The Labour politician told left-wing supporters: “I was able to use bias in my reports by giving less time to one than the other.

“I reported on both but the angle and words and the language I used — I know the pictures I used — I was able to project my own particular political positions on things in a very subtle way,” reports the Sun on Sunday.

Mr. Lewis, who previously worked as the BBC eastern region’s chief political reporter, made the disclosure at a Momentum rally in September, according to The Sun, which reported his comments were discovered in a secret recording.

A spokesman for the corporation told The Daily Mail: “BBC reporters come from a wide variety of backgrounds and views and our editorial guidelines ensure impartiality.”

The damning revelation from Labour’s MP for Norwich South came shortly after the publication of a study which found BBC coverage of issues relating to the European Union (EU) to be “overwhelmingly” biased in favour of Brussels.

The Civitas report revealed that just 3 per cent of guests discussing EU matters on the flagship Today programme between 2005 and 2015 backed leaving the bloc.

Supporting Mr. Lewis’s apparent admission to biased reporting as a journalist “by giving less time to one than the other”, the Civitas report said “bias by omission” in its coverage rendered the BBC an organisation which “pays lip service to impartiality but acts more like a political party with a policy manifesto”.
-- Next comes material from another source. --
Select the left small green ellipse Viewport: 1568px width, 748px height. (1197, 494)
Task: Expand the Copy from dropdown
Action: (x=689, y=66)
The study said the corporation tended to present support for leaving the EU “through the prism of Tory splits”, and consistently excluded voices of left-wing Euroscepticism, resulting in keeping its audience “in the dark about left-wing/Labour support for leaving the EU”.

Report authors David Keighley and Andrew Jubb wrote: ‘When opinion in favour of leaving the EU has featured, the editorial approach has – at the expense of exploring withdrawal itself – tended heavily towards discrediting and denigrating opposition to the EU as xenophobic.”